A ello hay que sumar que los jueces de instrucción no se convertirán de inmediato en jueces de garantías. Podrían, de este modo, estar más próximos a la fiscalía que a una defensa que se vería limitada en su función constitucional que no es privada, sino que compete al Estado protegerla y fomentarla.

Y, en fin, la tendencia a promover el principio de oportunidad, las delaciones anónimas o los acuerdos con coimputados para que acepten sus responsabilidades imputando a otros por precio, es decir, por rebajas o exenciones de pena, hacen que, de prosperar esta reforma cediendo a la fiscalía tal cúmulo de poder, obliga a un replanteamiento de esa tendencia, si no de la entrega al Fiscal de la dirección de la investigación, sí de hacerlo de cualquier otra cosa que no fuera la dirección jurídica de la tarea policial, tampoco la operativa que convirtiera al fiscal en un policía sin experiencia y preparación.

Mucho hay que pensar y mucho tiene que cambiar el proyecto si no queremos que la nueva norma ponga fin a un proceso acusatorio y mucho más garantista que aquel en el que la acusación, que es parte y no imparcial aunque se sostenga tal contradicción, dirige y determina lo que debe investigarse, el qué y el cómo, renuncie a hacerlo, niegue a la defensa sus posibilidades o la misma deba procurárselas a su costa y, al final, lo hecho sin participación del imputado, alcance valor probatorio para su condena.

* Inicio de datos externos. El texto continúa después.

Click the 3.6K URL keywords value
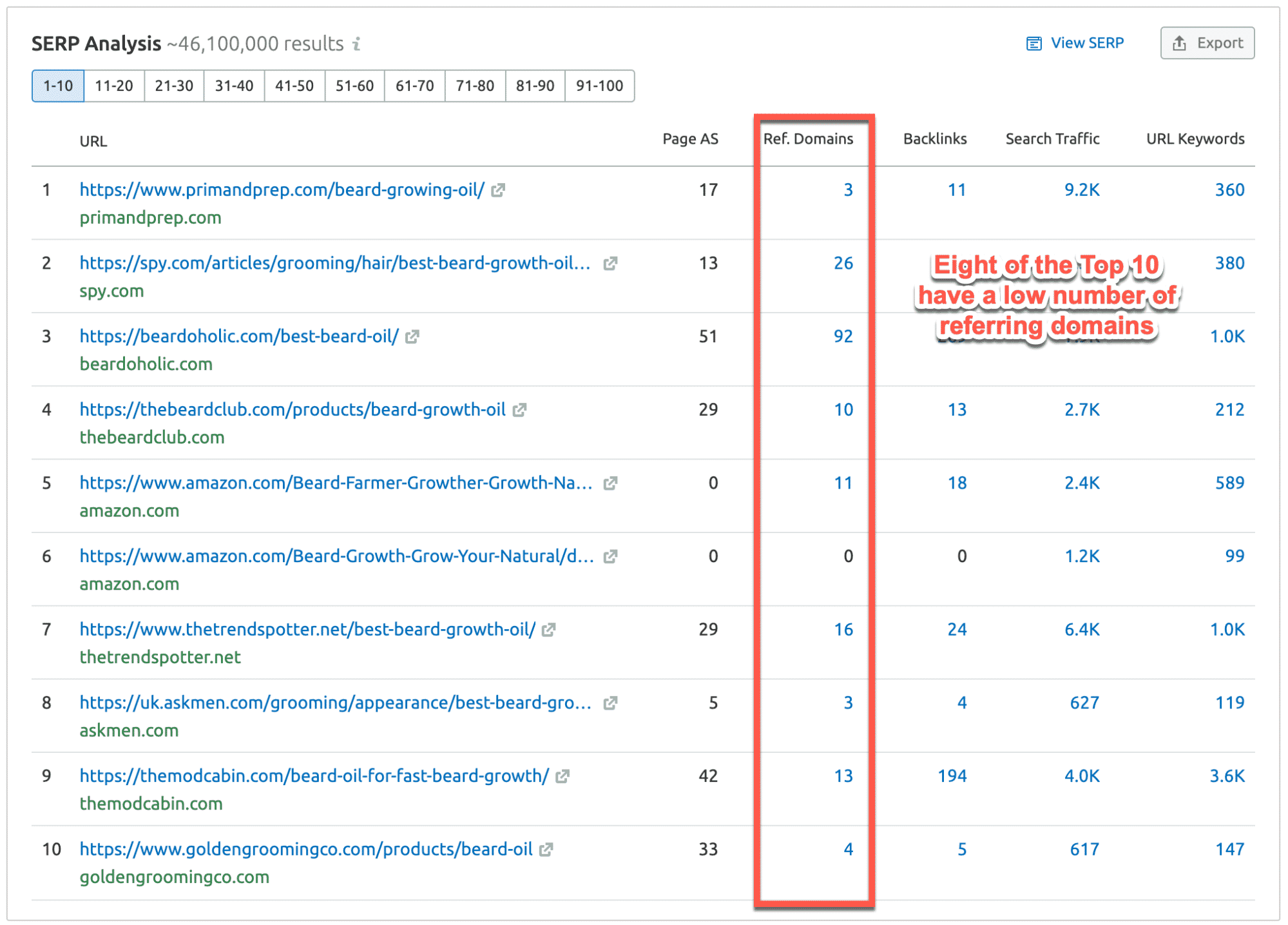This screenshot has height=925, width=1288. (x=1227, y=776)
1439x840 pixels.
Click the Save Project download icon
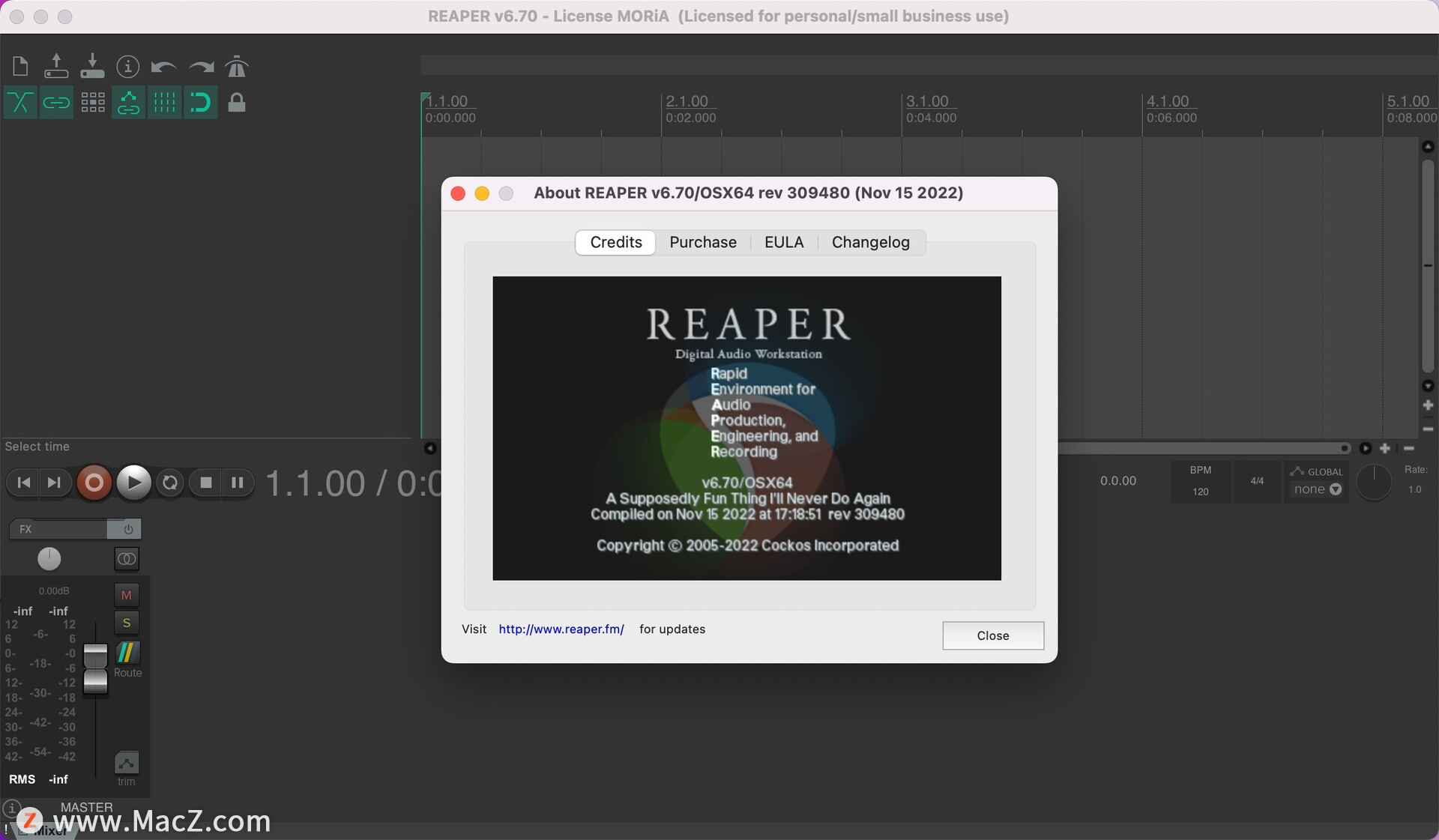point(92,67)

El proyecto, antes de su aprobación debería ser debatido social y ampliamente, como se hizo en el año 2000 con la nueva Ley de Enjuiciamiento Civil. Este gobierno no se caracteriza por ofrecer cauces de participación efectivos. Una ley tan importante no debería aprobarse sin que los Colegios de Abogados, Procuradores, CGPJ, Universidades etc…no solo emitieran informes a los que no se concede valor alguno, sino que debatieran en profundidad el alcance de la reforma.

No es, termino, lo esencial la Fiscalía, sino una ley que, dependa de quien dependa, fortalece al Estado frente a los ciudadanos y restringe sus derechos en favor de un Estado cada vez más fuerte. Un cambio social que parte de una visión de la democracia que se acerca peligrosamente a lo propio de los modelos autoritarios.